TEXT SEGMENT:
=== Section Start ===

The sixteenth century was a decisive one for Canada, in that the war between Britain and France, also affected many of the States within Canadian borders. As each State fought for its own equality amidst a vast landscape of natural beauty and splendour.
But before Canada became its own Sovereign Nation, it began as a fledgling group of Provinces with their own trade networks which were used by its neighbouring country America, the British and the French which made for a volatile cocktail, as many made much money and few of the native Canadians benefited.
But it was in the year 1763 after bitter contention between Nations that the Treaty of Paris was signed which gave most of the territories within Canada to be maintained by the British under the Monarchy. An agreement that did not suit all Canadian people most especially those Provinces dominated by the French.
But it is in the year 1701 that Canada would be blessed with the birth of Marguerite Lajemmerais, which brought much joy to her parents, Christophe and Marie Renee. Marguerite would be joined by a further 5 siblings but tragedy would strike the Lajemmerais family early when her father died, leaving the entire family in poverty and dependant upon kind relatives.
It was her Great Grandfather who helped the family financially and enabled the young Marguerite to attend Boarding School with the Ursulines. Unfortunately for Marguerite, she had to once again return home after only two years of schooling in order for her to help her mother, who found it difficult to cope.
And the young Marguerite was an invaluable help to her poor mother who tried her utmost to provide for her large family. Therefore Marguerite took it upon herself to teach her siblings what she herself had learnt under the Ursulines.
But Marguerite also longed for personal happiness and though she was a steadfast helper to her mother and also tried to instil into her brothers and sisters a deep love for God and the Church, love was to call Marguerite from her loving family.

=== Section End ===

STUDY QUESTIONS:
#1 Say whether each statement agrees with the passage about Marguerite Lajemmerais, answering yes or no and quoting the words of the passage that decide it: (a) Marguerite was born in 1701. (b) Her grandfather paid for her schooling. (c) She spent four years at boarding school with the Ursulines.
#2 Please extend the passage about Marguerite Lajemmerais with a few more sentences, carrying on from its last sentence.
The items after this text are separate material and have no connection to it.

DATA UNDER STUDY:
=== Section Start ===

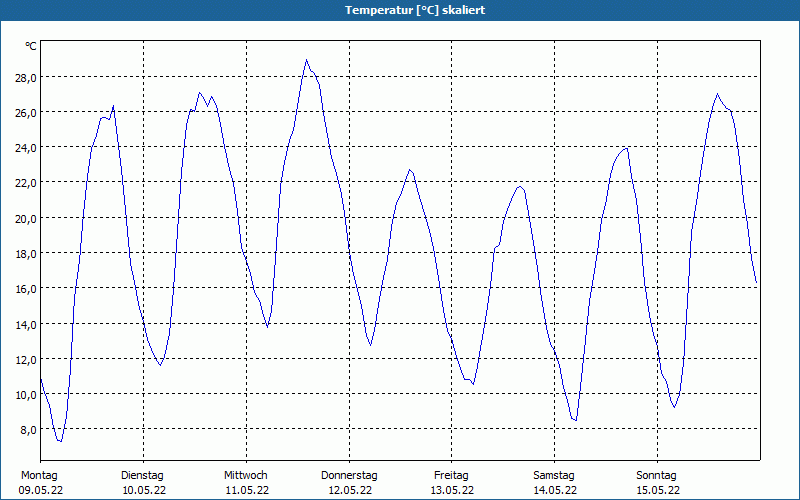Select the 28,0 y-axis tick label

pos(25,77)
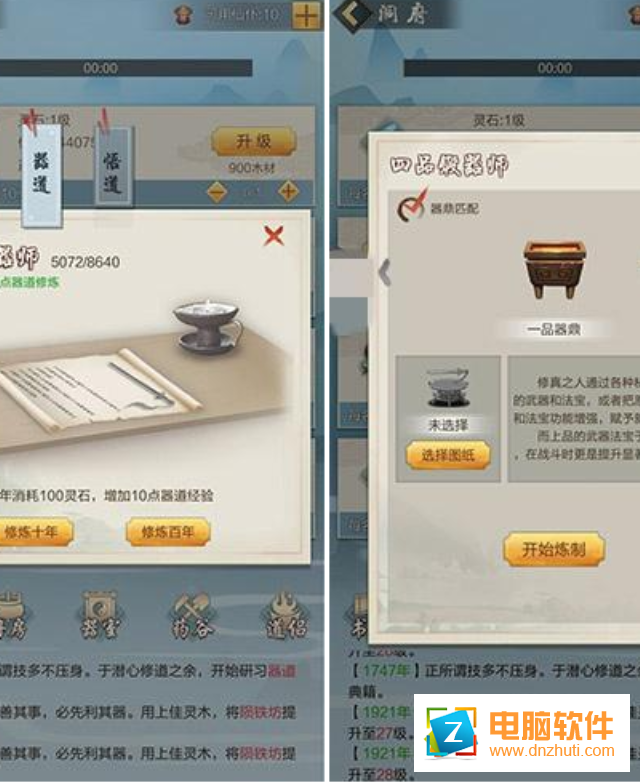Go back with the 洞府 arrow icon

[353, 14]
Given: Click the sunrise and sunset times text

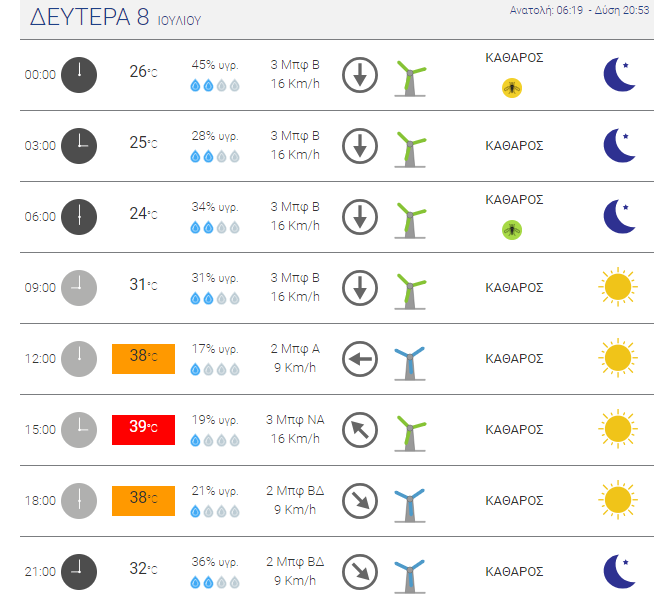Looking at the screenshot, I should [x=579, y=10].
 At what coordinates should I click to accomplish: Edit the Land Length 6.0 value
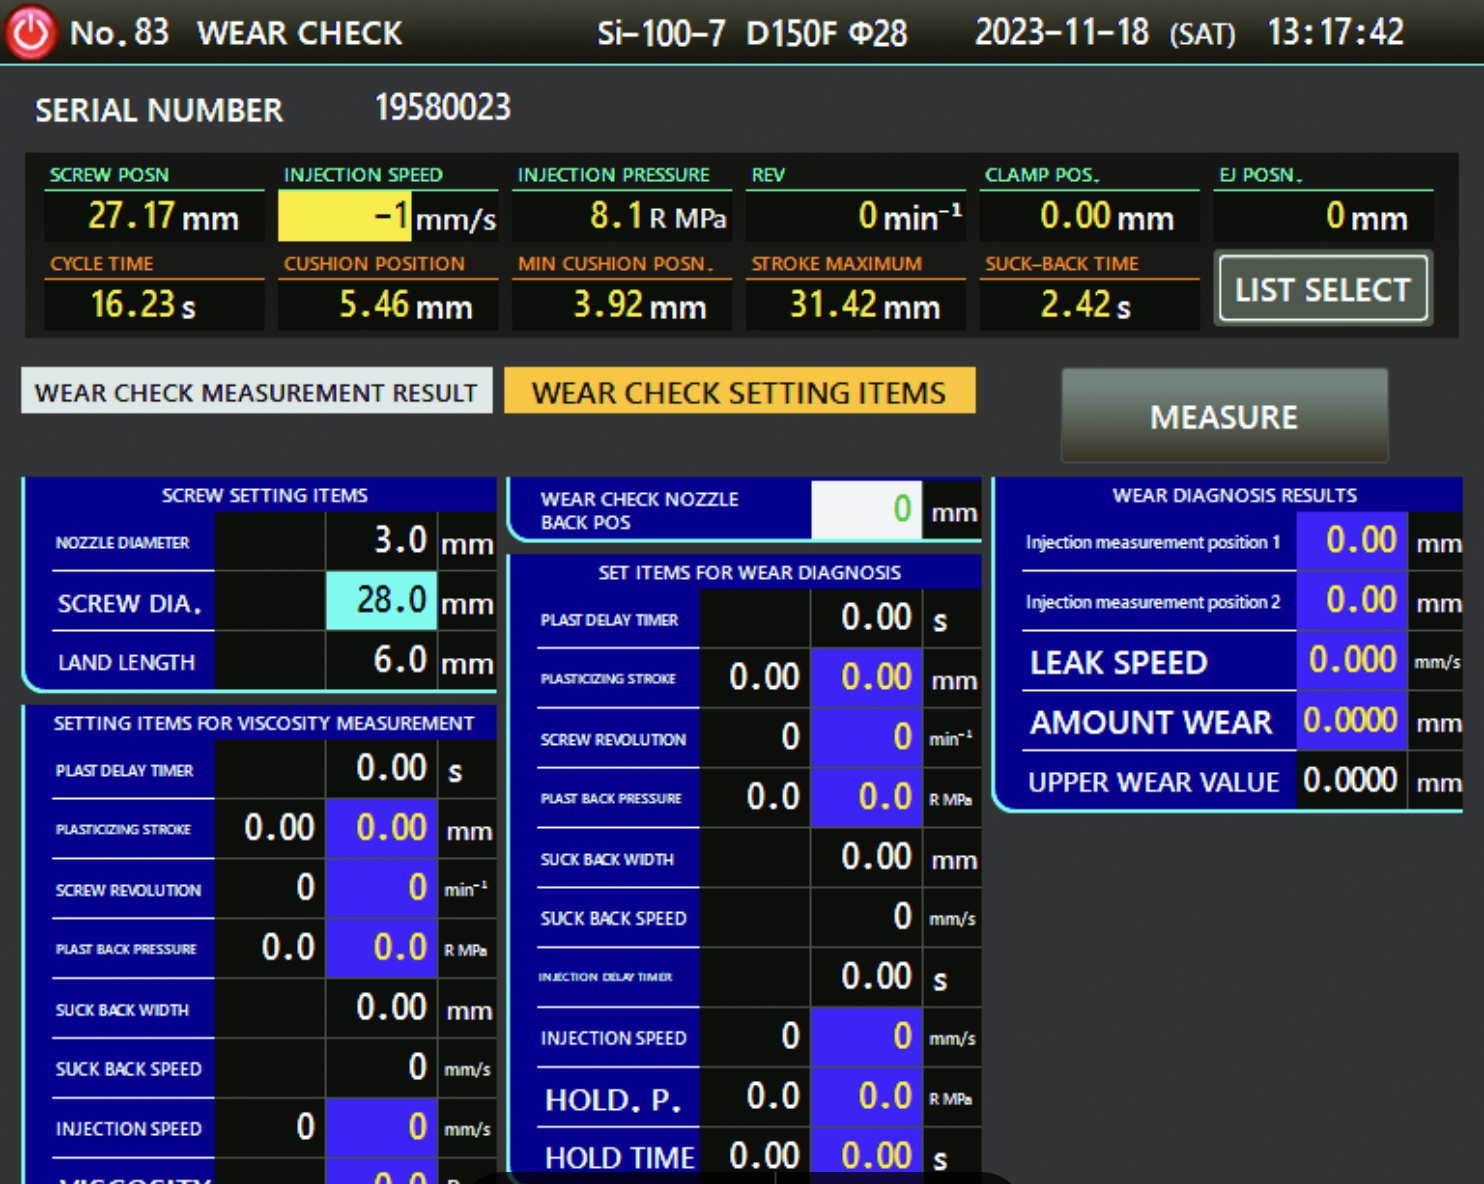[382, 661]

=== Section End ===
=== Section Start ===

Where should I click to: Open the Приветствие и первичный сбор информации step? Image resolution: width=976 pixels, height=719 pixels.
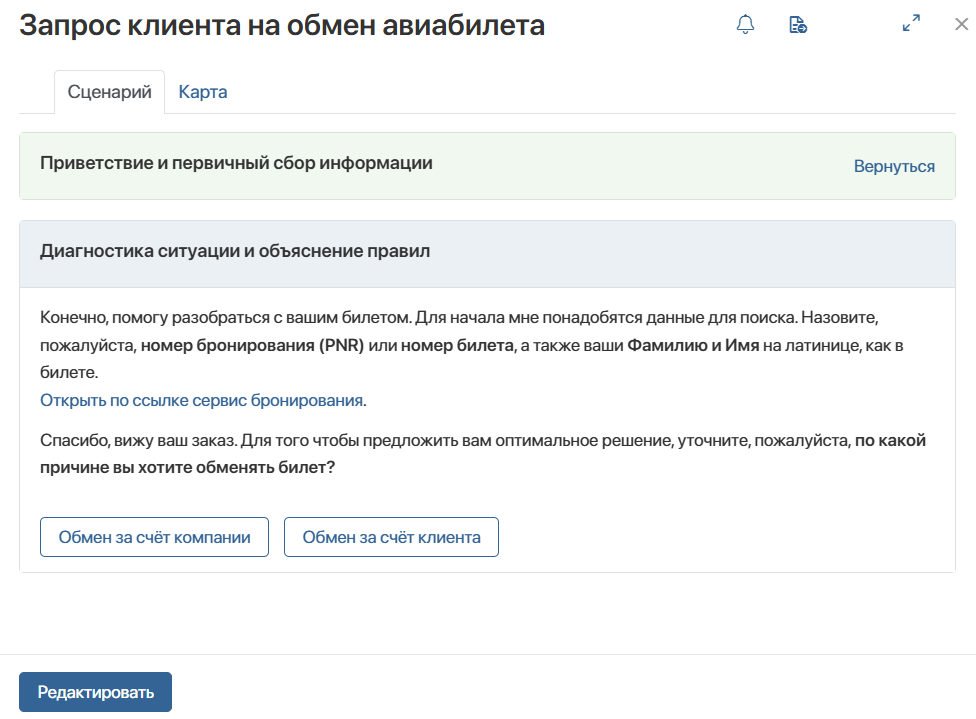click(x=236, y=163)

=== Section End ===
=== Section Start ===

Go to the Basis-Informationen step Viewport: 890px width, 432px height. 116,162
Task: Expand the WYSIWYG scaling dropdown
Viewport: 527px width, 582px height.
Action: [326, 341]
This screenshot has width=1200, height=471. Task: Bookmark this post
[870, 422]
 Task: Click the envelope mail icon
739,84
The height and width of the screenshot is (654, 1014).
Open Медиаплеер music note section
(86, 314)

=== Section End ===

ANSWERS TO THIS EXERCISE:
#1
(a) Yes: "But it is in the year 1701 that Canada would be blessed with the birth of Marguerite Lajemmerais"
(b) No: "It was her Great Grandfather who helped the family financially"
(c) No: "after only two years of schooling"

#2
Marguerite married Francois d'Youville in 1722, but though this lovely woman had married for love her husband was not as principled. It was not long before Marguerite would be disappointed in her husband and the pain of his many dalliances caused her much anguish which was not helped by her mother -in- laws interjections.
These were very difficult years for the young Marguerite who also shared her residence with her embittered mother-in-law. Though Marguerite was long suffering still her heart ached at her husbands duplicity most especially with his business associates and underhand business dealings with those of Indian heritage by selling them liquor.
But despite this sadness Marguerite would bear her husband six children, as she continued to pray for her husband and her Mother in Law. She also instructed her children with a deep love for the Faith and for God. But due to the times, four of her children never lived to be adults and had died at very young ages, this was heartbreaking for Marguerite especially as her husband failed to comfort her in her loss and grief!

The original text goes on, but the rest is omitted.